D’autres nouvelles, comme celle d’Élisabeth Vonarburg, semblent s’inscrire dans un futur si proche, si tangible, qu’on pourrait bien le connaître d’ici dix ans. À travers le regard d’une femme de quatre-vingt-quinze ans, Vonarburg nous parle de l’incertitude de demain, de la perte, de tous ces changements qui ponctuent notre quotidien et qu’on ne remarque plus. Des arbres qui, peu à peu, ont remplacé les pelouses devant les maisons du voisinage. Des hivers qui seront bientôt sans neige. Car le futur, c’est aussi le temps qui passe, impossible à rattraper.

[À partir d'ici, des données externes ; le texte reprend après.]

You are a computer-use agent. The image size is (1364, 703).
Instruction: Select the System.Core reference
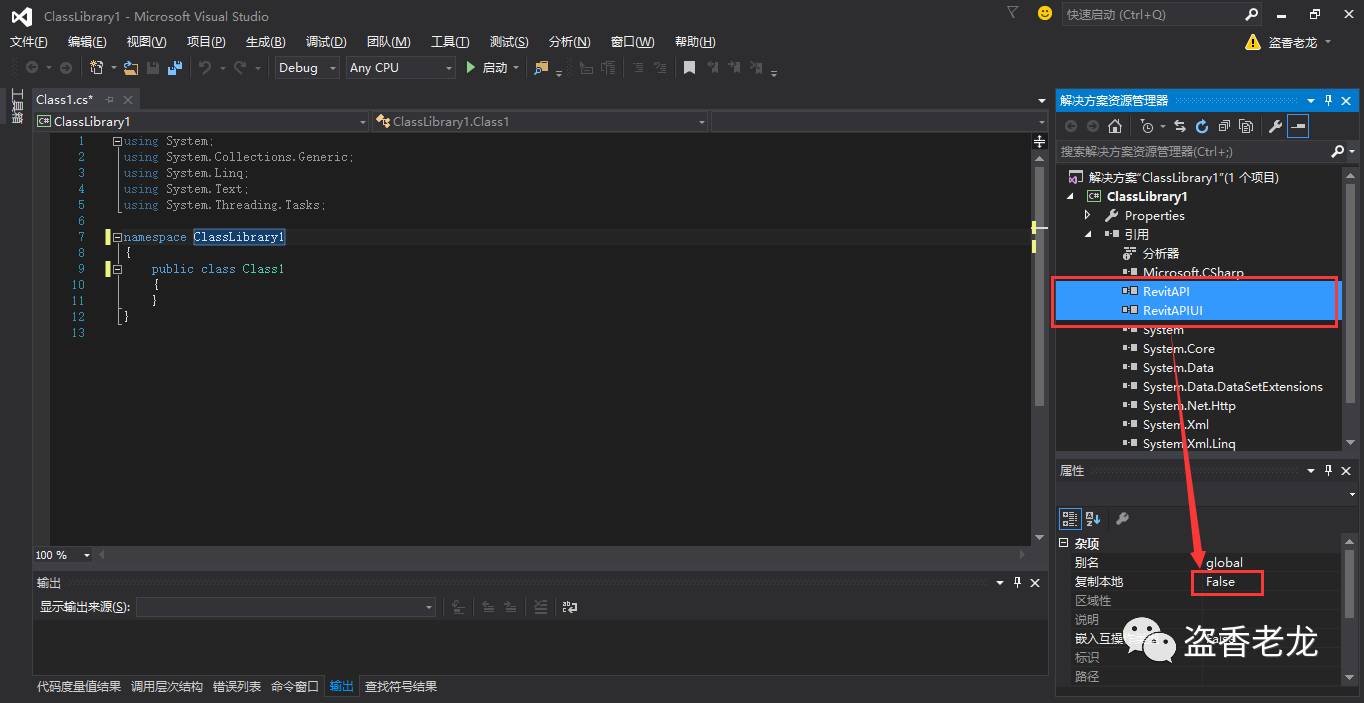coord(1178,349)
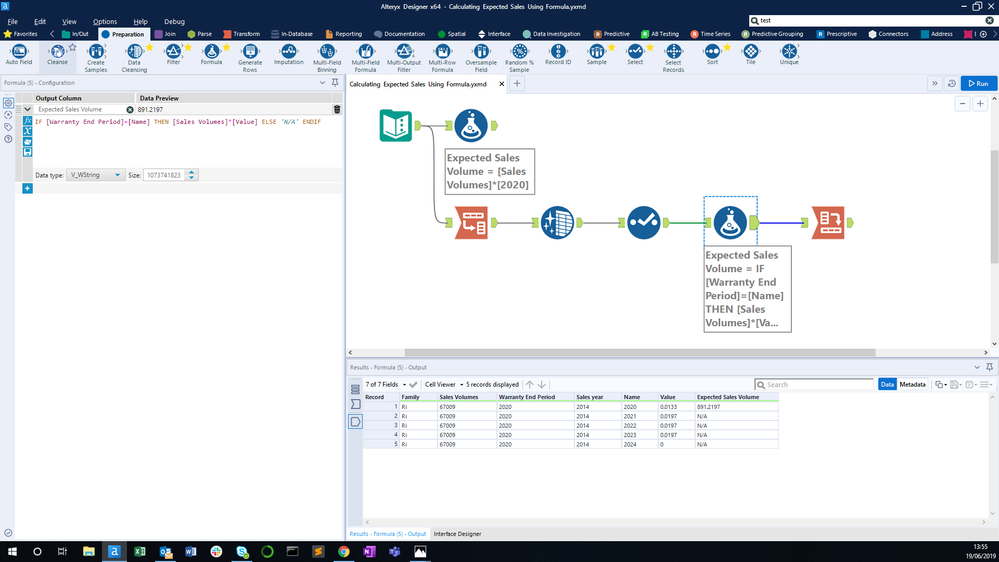The height and width of the screenshot is (562, 999).
Task: Select the Transpose node on the canvas
Action: point(471,223)
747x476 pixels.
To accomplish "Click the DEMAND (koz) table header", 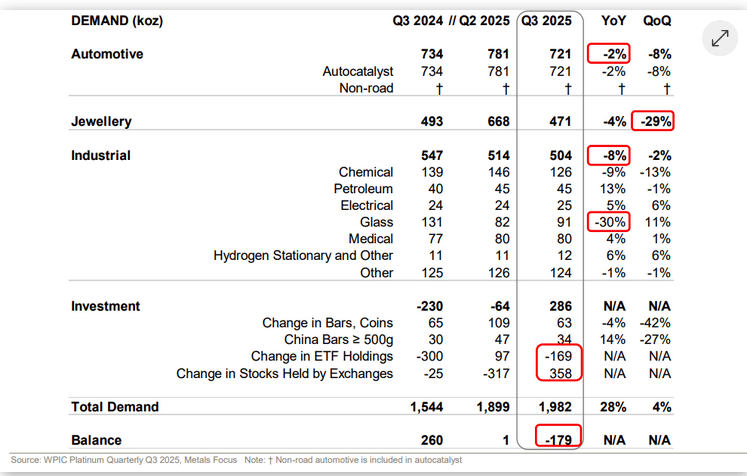I will point(117,20).
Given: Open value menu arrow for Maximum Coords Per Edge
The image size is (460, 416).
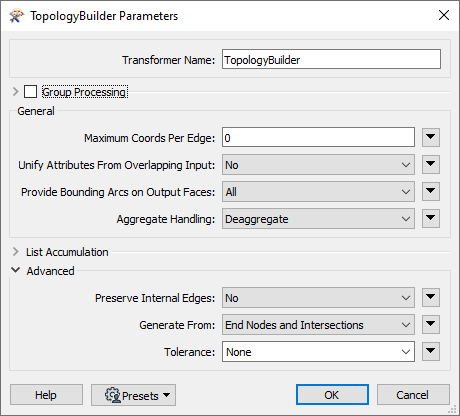Looking at the screenshot, I should (431, 137).

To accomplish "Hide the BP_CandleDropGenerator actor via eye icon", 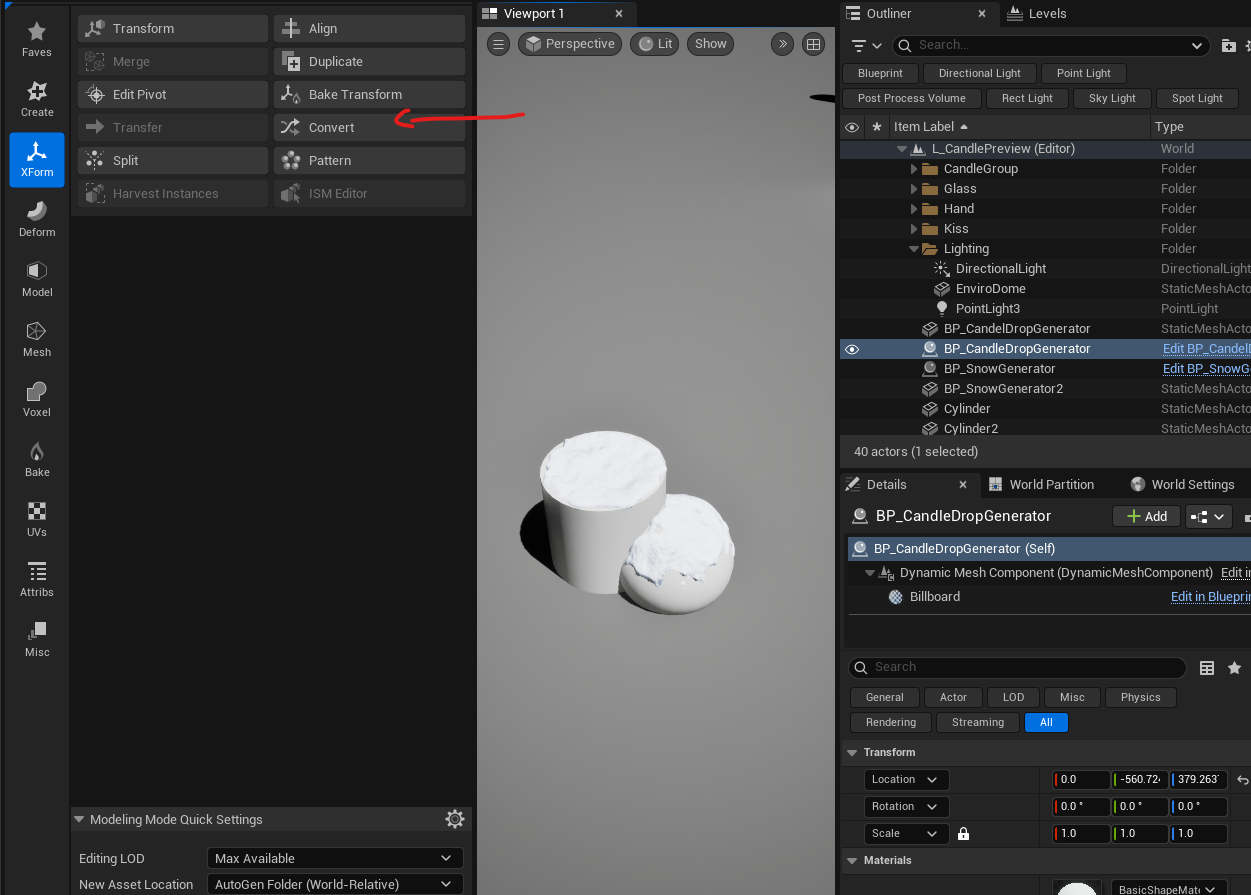I will coord(852,348).
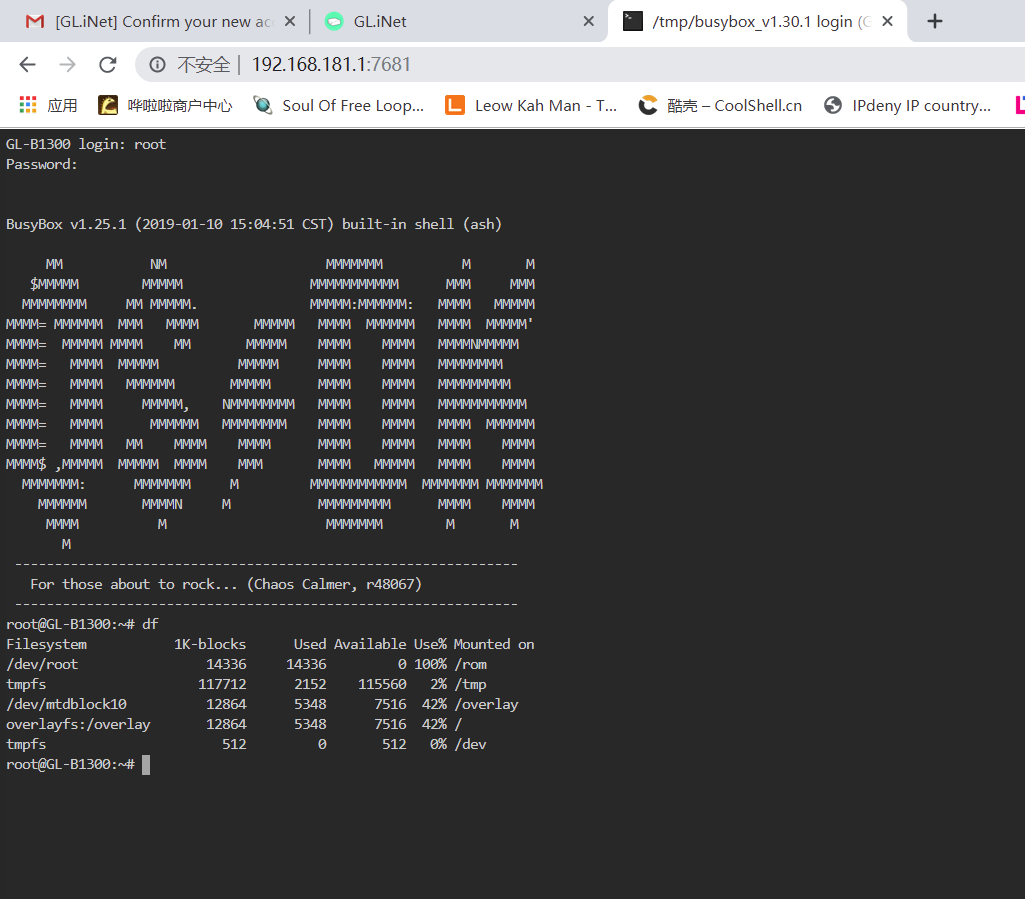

« Les prochaines années marqueront un nouvel âge d’or de la science-fiction et de l’imaginaire. » Après la lecture de Futurs, nous ne pouvons mettre en doute cette assertion de Mathieu Villeneuve. Les cœurs remplis de certitudes en ces temps troubles, il nous reste à chercher un autre livre ou à prendre la plume à notre tour pour inventer des manières inédites de respirer, de rêver, d’aimer. Pour ne pas mourir.